Exercise aim: The answer should be a single number, the count of lines in this material that contain "back".

---------------

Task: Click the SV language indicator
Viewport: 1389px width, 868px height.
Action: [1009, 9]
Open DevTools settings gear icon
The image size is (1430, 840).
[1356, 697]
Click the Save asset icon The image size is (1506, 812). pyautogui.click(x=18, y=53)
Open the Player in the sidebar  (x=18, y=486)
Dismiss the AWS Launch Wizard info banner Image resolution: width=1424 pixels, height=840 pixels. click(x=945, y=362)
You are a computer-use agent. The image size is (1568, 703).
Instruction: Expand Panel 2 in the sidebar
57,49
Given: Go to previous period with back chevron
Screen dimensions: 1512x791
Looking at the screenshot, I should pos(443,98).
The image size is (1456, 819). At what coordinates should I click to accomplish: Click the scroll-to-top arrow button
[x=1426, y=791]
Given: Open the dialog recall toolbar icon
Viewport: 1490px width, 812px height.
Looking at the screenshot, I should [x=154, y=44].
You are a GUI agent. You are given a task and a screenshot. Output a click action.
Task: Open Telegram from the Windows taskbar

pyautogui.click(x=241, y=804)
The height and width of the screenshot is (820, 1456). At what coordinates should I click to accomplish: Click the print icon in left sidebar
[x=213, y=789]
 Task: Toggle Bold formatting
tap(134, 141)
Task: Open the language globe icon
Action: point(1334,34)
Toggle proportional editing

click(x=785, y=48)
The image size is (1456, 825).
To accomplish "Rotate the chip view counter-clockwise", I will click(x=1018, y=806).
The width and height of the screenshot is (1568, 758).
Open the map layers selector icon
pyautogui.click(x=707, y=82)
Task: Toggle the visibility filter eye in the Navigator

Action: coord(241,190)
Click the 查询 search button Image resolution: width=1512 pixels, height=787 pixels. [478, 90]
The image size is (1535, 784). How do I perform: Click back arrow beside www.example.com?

---------------

Answer for the task: 2